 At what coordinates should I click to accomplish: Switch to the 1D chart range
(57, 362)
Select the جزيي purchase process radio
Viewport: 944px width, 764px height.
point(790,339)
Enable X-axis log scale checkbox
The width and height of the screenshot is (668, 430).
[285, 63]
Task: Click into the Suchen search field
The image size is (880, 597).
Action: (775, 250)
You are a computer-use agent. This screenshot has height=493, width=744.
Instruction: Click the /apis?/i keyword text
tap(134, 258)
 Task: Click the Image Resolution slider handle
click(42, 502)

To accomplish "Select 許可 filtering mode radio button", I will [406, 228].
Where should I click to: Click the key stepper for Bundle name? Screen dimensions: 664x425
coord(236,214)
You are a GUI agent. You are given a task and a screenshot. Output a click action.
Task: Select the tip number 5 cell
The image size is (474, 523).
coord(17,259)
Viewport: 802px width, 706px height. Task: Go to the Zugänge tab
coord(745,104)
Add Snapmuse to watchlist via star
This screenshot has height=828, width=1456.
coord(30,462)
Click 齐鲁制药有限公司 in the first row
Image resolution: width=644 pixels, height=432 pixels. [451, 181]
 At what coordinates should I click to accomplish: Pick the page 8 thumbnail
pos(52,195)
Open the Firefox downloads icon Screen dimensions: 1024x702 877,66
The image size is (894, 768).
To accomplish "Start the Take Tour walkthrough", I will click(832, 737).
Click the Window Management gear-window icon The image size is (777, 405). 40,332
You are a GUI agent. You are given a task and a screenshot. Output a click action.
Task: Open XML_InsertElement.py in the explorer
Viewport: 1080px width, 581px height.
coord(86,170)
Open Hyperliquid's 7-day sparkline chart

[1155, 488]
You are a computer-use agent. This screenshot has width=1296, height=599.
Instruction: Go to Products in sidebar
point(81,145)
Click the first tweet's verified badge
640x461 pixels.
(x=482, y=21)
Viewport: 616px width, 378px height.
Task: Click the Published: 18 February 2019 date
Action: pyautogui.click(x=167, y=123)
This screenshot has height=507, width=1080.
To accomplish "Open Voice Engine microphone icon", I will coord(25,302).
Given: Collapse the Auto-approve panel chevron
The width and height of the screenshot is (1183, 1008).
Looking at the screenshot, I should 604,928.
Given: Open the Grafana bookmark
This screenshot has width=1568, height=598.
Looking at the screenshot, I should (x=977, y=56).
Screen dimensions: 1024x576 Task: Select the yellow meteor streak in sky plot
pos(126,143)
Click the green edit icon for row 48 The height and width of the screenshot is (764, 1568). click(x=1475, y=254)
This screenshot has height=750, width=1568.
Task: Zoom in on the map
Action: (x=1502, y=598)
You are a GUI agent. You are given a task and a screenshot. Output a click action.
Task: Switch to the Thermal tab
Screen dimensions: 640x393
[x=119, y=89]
***
■ TASK DETAILS: Find all the lines with "computer" in the data and copy them.

■ TASK OUTPUT:
You are a computer-use agent. This screenshot has height=493, width=744.
You are a computer-use agent. This screenshot has width=1296, height=599.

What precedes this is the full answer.